Hi Naveen,

On 7/8/26 4:33 PM, Naveen Kumar Chaudhary wrote:
The '/' and '%' arms of the operator switch in do_setexpr() perform
a / b and a % b directly on the user-supplied ulongs with no check
that b is non-zero. The consequences are architecture-dependent:

   - On x86 and sandbox, integer divide-by-zero raises an exception
     (#DE / SIGFPE) which aborts the shell.
   - On arm64, arm, and RISC-V, the UDIV/SDIV instructions are defined
     to return 0 on a zero divisor and do not trap, so 'setexpr x 10
     / 0' silently succeeds and stores 0 into the environment
     variable, which is a plausible-looking but garbage result.

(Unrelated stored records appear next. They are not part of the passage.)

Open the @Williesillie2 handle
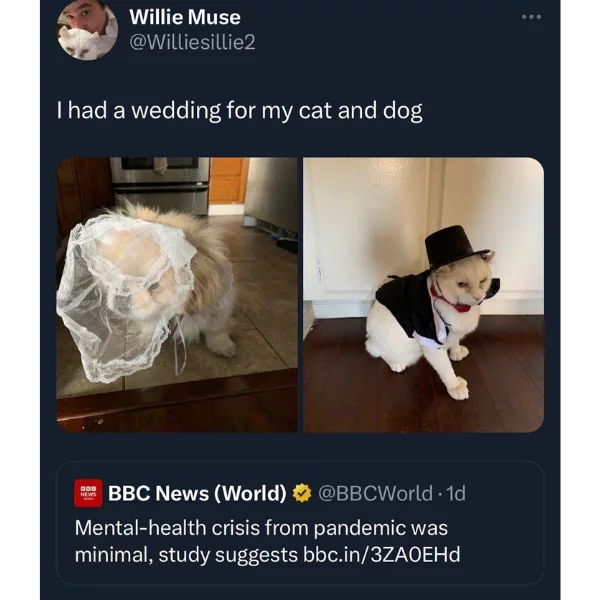Screen dimensions: 600x600 pos(193,44)
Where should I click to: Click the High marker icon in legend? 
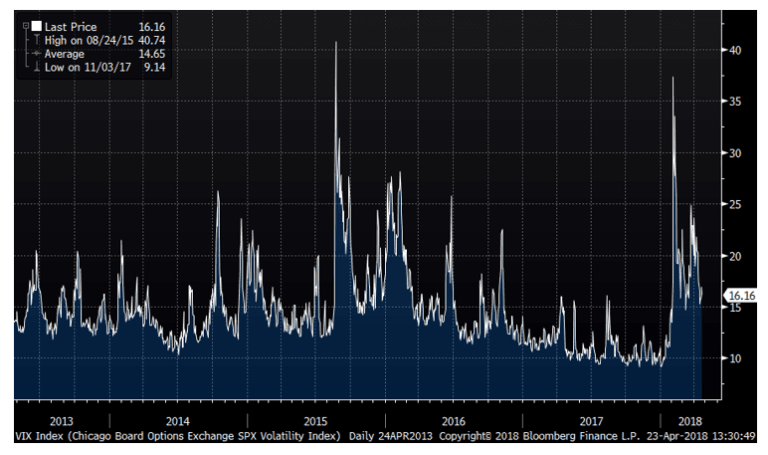(37, 39)
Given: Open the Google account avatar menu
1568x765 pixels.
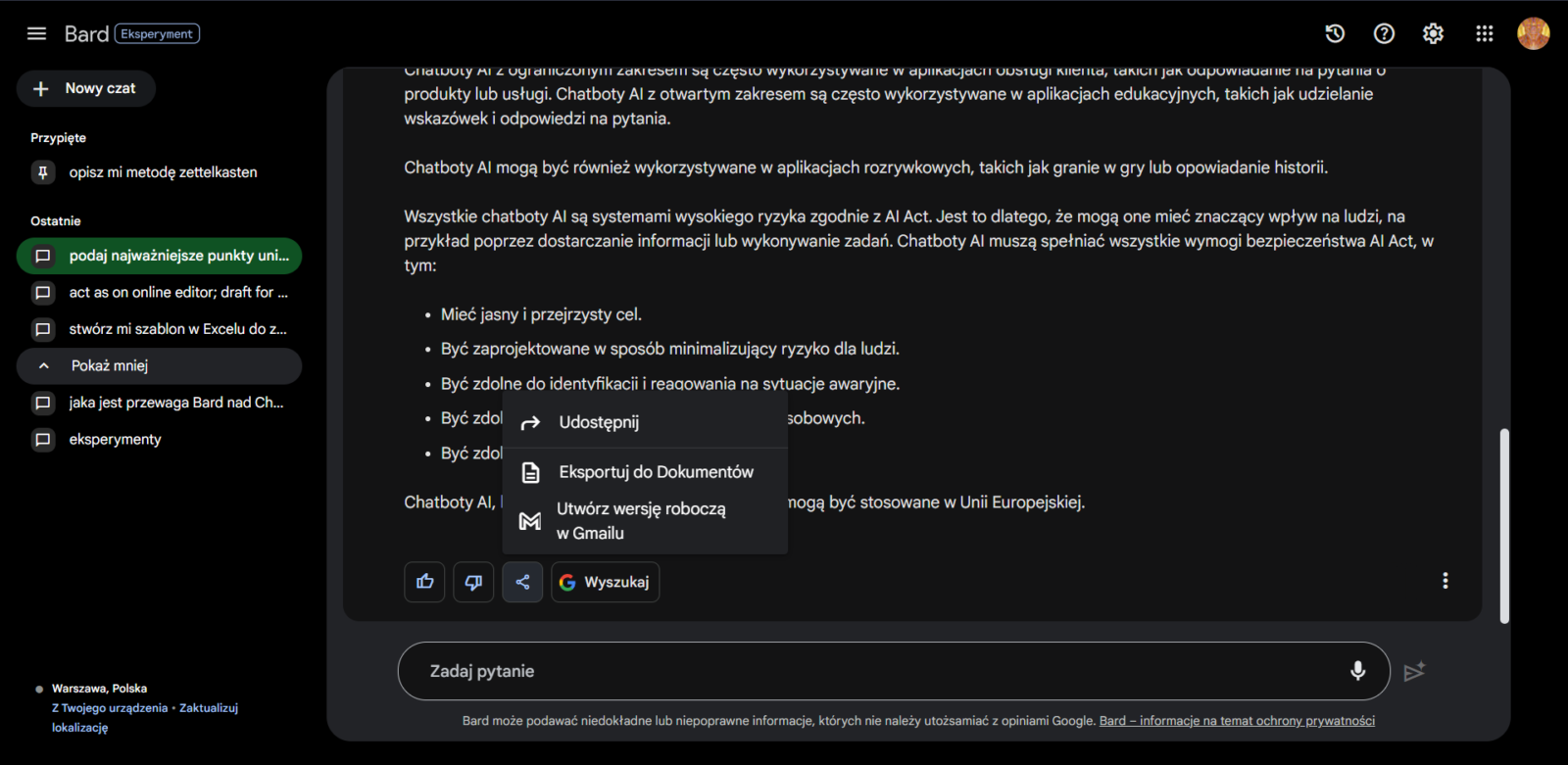Looking at the screenshot, I should pos(1533,33).
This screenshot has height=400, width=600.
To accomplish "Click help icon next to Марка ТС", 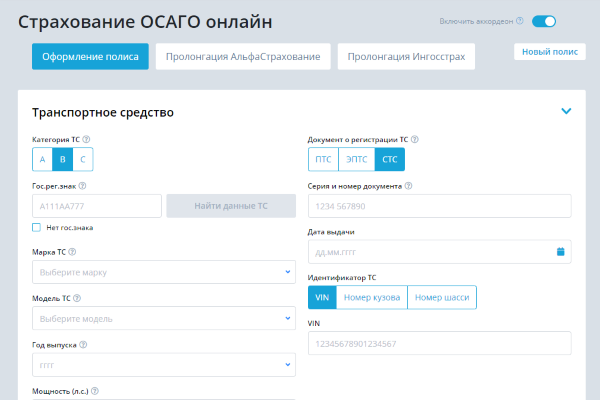I will click(x=73, y=252).
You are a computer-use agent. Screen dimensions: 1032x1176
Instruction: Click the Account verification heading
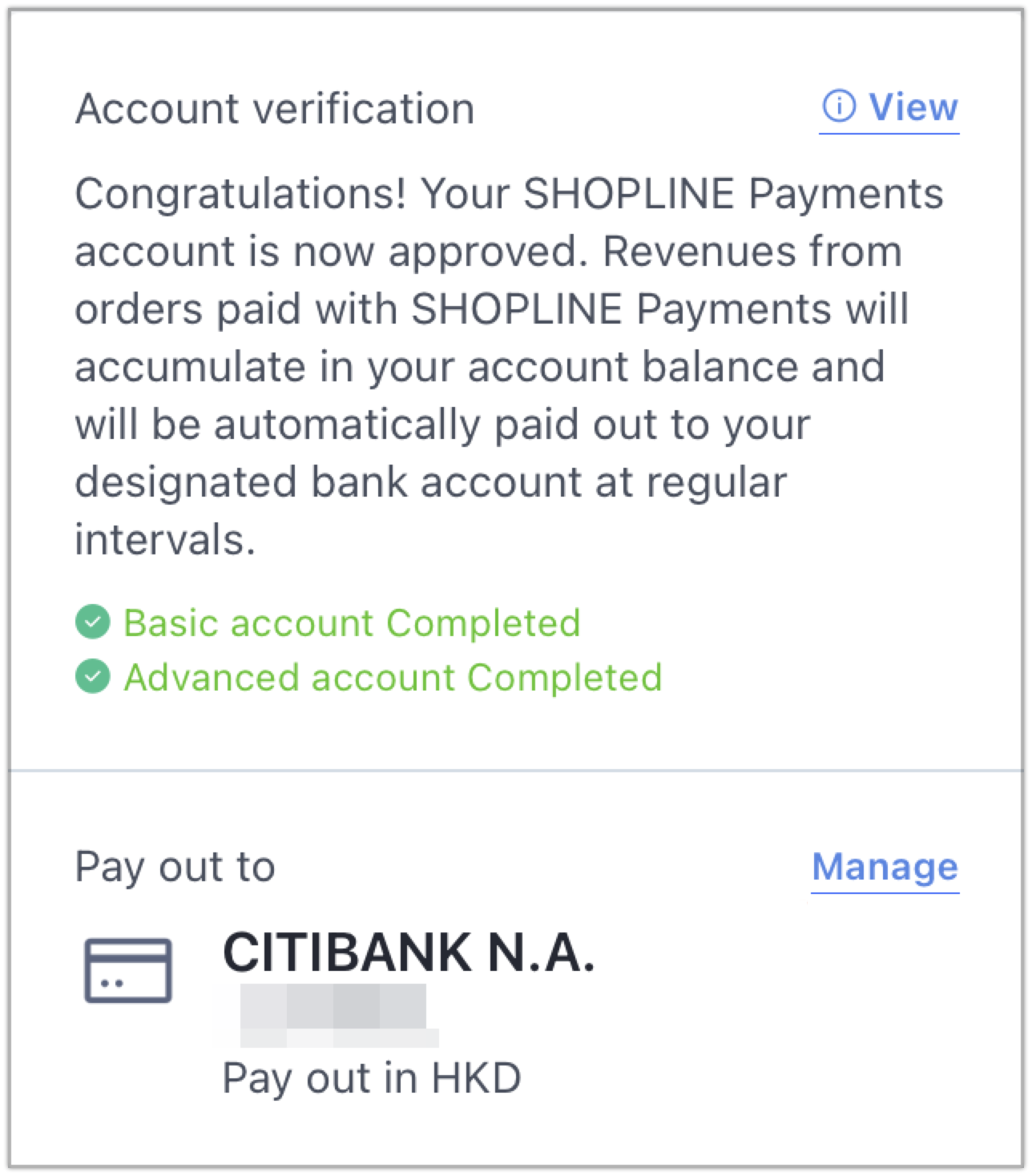(x=275, y=109)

Neither behaviour is acceptable for a scripting primitive. Check b
before dividing and print a clear error, returning failure so
scripts can detect it.

++++++ Before Fix ++++++++
=> setexpr x 0xa / 0
=> printenv x
x=0

++++++ After Fix +++++++++
=> setexpr x 0xa / 0
Error: division by zero
=> setexpr x 0xa % 0
Error: modulo by zero
=>
Signed-off-by: Naveen Kumar Chaudhary <[email protected]>

Makes sense to me, though we definitely need new tests for those, c.f.
test/cmd/setexpr.c, so we don't regress in the future.